Since 1995, half of the corals in the Great Barrier Reef have disappeared due to rising water temperatures.

In addition, in the last five years, there have been three bleaching episodes, a phenomenon also caused by the heating of the water that weakens the corals and produces their bleaching.

Inclusion on the list of endangered sites is not considered a sanction by UNESCO. Some countries even see it as a way to raise awareness in the international community and to contribute to the safeguarding of heritage.

“The Australian government cannot save the Great Barrier Reef on its own,” said Fanny Douvere, who urged improving water quality to increase the coral’s resistance to climate change.

Fear of inevitable destruction

The environmental organizations have launched themselves against the Australian government, which has yet to set a carbon neutrality target for 2050.

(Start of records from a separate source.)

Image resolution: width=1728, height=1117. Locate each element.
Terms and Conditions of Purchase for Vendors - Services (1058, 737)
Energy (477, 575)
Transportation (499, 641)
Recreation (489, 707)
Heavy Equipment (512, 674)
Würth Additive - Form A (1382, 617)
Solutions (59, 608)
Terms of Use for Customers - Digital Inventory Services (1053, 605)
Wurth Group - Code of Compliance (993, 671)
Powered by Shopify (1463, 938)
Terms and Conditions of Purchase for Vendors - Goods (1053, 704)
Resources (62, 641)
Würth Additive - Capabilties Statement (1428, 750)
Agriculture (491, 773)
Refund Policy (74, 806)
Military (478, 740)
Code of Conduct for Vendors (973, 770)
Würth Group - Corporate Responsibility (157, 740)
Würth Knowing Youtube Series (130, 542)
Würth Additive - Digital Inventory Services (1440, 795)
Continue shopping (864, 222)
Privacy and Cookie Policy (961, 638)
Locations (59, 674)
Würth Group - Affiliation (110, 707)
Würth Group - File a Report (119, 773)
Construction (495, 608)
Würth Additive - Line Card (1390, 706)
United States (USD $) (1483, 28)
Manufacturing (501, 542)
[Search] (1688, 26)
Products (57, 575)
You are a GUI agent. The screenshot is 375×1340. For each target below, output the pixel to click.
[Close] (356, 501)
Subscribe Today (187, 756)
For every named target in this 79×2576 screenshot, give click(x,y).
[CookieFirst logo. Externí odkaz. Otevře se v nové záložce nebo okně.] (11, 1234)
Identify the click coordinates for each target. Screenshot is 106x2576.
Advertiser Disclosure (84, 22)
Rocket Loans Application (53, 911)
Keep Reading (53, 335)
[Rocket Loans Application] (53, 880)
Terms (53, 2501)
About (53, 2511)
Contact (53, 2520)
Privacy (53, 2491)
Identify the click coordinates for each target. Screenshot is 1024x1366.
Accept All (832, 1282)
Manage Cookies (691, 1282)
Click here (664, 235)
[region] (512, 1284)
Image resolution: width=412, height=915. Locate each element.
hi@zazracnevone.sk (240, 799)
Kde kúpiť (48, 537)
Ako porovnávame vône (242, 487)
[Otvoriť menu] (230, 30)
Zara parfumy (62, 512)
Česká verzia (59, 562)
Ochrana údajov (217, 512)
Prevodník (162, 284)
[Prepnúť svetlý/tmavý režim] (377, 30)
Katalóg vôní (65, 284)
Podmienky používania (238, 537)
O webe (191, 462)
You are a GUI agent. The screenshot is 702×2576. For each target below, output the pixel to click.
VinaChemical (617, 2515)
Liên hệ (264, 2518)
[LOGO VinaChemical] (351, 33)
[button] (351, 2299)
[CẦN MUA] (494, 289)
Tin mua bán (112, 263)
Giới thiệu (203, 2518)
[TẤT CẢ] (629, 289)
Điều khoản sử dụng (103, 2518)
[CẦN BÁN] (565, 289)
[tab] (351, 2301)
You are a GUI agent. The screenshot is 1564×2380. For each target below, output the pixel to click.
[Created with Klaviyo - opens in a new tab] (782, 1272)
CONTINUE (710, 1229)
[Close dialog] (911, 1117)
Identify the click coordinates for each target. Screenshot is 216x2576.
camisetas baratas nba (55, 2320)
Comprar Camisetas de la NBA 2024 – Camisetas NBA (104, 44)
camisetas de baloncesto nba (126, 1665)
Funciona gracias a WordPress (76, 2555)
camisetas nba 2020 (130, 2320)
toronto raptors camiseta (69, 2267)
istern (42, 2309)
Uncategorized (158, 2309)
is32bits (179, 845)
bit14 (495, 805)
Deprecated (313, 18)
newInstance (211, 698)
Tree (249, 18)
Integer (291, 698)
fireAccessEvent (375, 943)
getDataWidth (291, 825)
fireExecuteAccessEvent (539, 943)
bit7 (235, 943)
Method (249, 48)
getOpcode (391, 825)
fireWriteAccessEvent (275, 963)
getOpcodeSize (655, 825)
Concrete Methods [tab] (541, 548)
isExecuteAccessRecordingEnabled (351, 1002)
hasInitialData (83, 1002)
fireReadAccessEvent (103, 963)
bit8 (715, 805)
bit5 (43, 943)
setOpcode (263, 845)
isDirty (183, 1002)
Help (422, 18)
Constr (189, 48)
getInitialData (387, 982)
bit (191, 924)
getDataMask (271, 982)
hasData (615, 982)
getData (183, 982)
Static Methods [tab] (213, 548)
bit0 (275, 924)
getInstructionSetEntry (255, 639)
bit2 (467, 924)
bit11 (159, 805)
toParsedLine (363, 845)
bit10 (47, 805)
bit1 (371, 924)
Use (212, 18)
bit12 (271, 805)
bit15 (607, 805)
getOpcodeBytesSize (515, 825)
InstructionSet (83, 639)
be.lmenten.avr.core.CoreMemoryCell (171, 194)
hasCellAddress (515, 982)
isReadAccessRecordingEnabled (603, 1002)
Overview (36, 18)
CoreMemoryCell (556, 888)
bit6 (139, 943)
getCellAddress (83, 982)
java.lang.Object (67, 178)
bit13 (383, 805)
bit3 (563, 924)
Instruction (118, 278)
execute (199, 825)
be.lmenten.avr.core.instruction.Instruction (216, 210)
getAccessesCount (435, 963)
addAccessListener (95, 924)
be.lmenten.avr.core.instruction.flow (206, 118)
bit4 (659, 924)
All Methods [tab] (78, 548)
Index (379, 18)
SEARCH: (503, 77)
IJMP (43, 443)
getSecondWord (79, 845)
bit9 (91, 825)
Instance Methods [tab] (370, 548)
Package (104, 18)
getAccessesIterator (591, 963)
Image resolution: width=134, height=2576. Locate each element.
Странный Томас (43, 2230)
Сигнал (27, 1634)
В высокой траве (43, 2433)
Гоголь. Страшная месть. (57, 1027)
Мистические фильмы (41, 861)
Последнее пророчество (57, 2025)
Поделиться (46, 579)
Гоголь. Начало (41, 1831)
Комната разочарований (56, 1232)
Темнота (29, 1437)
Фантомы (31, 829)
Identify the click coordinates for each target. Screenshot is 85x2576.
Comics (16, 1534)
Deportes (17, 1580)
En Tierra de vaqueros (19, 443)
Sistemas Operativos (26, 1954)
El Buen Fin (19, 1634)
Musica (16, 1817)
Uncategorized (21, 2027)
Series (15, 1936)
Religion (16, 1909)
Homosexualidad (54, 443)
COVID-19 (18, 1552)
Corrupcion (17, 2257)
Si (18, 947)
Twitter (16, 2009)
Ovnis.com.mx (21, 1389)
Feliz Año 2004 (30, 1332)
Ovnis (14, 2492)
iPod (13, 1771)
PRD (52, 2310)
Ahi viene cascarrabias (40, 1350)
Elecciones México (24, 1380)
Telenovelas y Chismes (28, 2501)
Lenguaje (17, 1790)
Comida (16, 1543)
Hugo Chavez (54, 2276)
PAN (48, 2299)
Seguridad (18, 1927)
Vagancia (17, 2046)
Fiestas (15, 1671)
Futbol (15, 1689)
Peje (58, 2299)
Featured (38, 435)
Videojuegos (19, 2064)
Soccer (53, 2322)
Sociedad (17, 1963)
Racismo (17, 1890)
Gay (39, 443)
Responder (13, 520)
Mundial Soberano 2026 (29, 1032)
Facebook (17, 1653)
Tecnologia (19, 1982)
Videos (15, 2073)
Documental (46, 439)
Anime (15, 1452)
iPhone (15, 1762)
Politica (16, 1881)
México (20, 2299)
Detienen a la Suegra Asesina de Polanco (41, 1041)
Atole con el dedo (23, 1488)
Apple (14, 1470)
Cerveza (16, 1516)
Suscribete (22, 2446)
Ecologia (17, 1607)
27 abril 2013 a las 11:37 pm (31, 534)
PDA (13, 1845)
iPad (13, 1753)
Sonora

Conservative Prime Minister Scott Morrison said he hoped to achieve it “as soon as possible” without endangering jobs and businesses in the country, one of the world’s largest importers of coal and natural gas.

The UNESCO recommendation shows “clearly and unequivocally that the Australian government is not doing enough to protect our greatest natural asset, especially against climate change,” said Richard Leck, WWF’s director of oceans.

For Imogen Zethoven, consultant to the Australian Marine Conservation Society, this preliminary report highlights the importance of limiting global warming to +1.5 ° C to safeguard this gem.

She estimates that the climatic data recorded in Australia correspond rather to a temperature increase of 2.5 to 3 ° C, a level that would “inevitably” lead to the “destruction of the Great Reef and of all the coral reefs of the world”.